The beginning. He wasn’t even sure where that was. “Capone thought I was Italian . . . but that’s what I wanted him to think. That’s what I made him think. And it took a long time to make him believe it.”
“You were patient. I saw that in the silk.”
“Yeah. Well.” He cleared his throat. “I look like I could be from anywhere. Or nowhere. And I’m good with language too. In the army, I used to copy accents. Some guys tell jokes. Some guys can sing. Some guys have the gift of gab. They can talk their way out of anything. I couldn’t do that.” He shook his head. “I’m not a talker. I’m a listener. I’ve got a good set of ears. And I could mimic anyone.”
“As you have demonstrated.” She smiled, encouraging him.
“The guys loved it. They’d call out the accent, and I’d give it to them. Yiddish, Philly, the Bronx, Boston. The ones I didn’t know, I learned. Soldiers were from everywhere. I’d get them talking, and I’d listen. My mother spoke Gaelic, so I had that in my arsenal when I needed it. I can pass as Greek too, so I learned Greek. I can speak Italian, Spanish, and Yiddish too.”
“You learned all of that in the army?” she gasped.
“Nah. The languages came before . . . and after. It’s part of my job.” His affinity for language was what had gotten him in the door, he had no doubt.
“In Cleveland, you’ll find Poles and Hungarians—more Hungarians than in any city except Budapest—and Czechs,” Dani said. “You’ll have to brush up on your eastern European languages.”
“I probably won’t be here that long,” he said.
A shadow flickered across Dani’s face, as if that bothered her. He liked that it did. And that bothered him.
“Do you really work for the Treasury Department?” she asked.
“Yes.”
“Are you really a . . . tax man?”
“No. Not . . . really. But kind of.”
“And you were a policeman.”
He nodded. “I didn’t mind military life. Didn’t mind taking orders. Didn’t mind fighting either, though I didn’t love it like some of the guys. When I got home, police work just made sense. I was already married. Had a family to support.”
“You must have been very young when you married.”
“I married Irene six months after I joined the army.
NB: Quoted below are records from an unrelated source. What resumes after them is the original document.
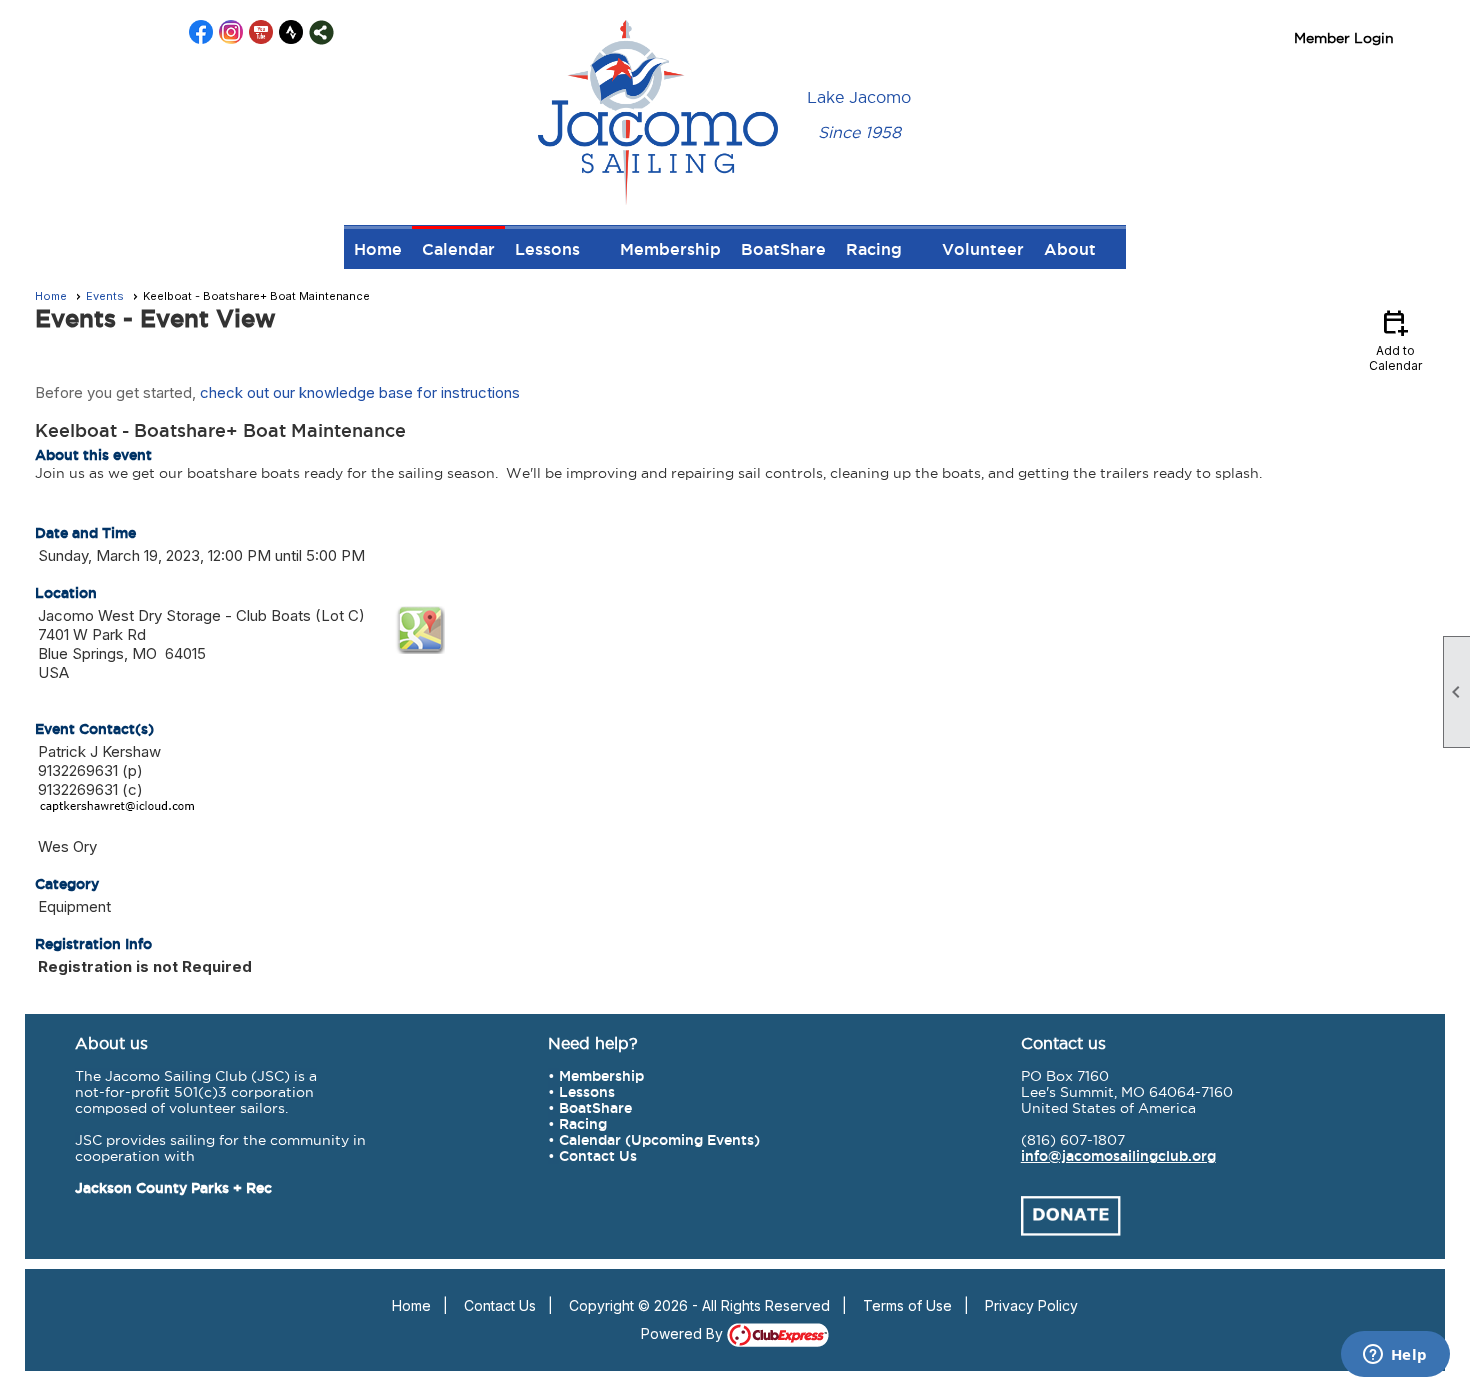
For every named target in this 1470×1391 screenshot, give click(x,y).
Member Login (1344, 38)
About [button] (1070, 249)
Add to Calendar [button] (1395, 339)
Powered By (684, 1333)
We were both eighteen. We grew up together. Lived on the same street. When I went to France, she stayed with her parents. When I came home . . . I moved in too.” It felt odd to talk about it. In so many ways, he did not recognize the Michael Malone in his memories. It was as if he’d split in two or left himself behind in the old neighborhood, on the street where they’d lived. The street Irene had never left.
“We got married, and three days later I left for France for more than two years. When I got home in early 1919, Mary was almost eighteen months old,” he said. It’d been surreal, meeting his child for the first time, and what a lovely little girl she’d been. She’d had Irene’s blue eyes but none of her blondness. Mary was dark like him.
“It wasn’t just Mary that you lost. There was another little stone at the cemetery when you were burying Irene,” Dani said, almost apologetic, like she was confessing something she wished she didn’t have to.
“This was not the story I wanted to tell,” he murmured.
“I know.”
He didn’t want to tell it, but it was all connected. There would have been no Al Capone in his life without the army, without Irene and Mary and James, without . . . Dani. He supposed it was best to just lay it all out, which he did, quickly. Three deaths and the birth of the man he now was.
“Irene got pregnant again about a year after I came home from France. Everything was fine right up until the end. I don’t know what went wrong. But the baby—a boy—was stillborn. Then Mary died of pneumonia about a year and a half after that. Irene kinda broke. She was always a little high strung, but she just crashed. And she really never recovered. I made it worse, she said. I made her anxious and upset. We didn’t divorce . . . but we’ve lived apart for the last fifteen years.” That was very good. Very matter-of-fact. Unemotional. He was proud of himself. He didn’t even break eye contact with Dani. Of course, she had more questions.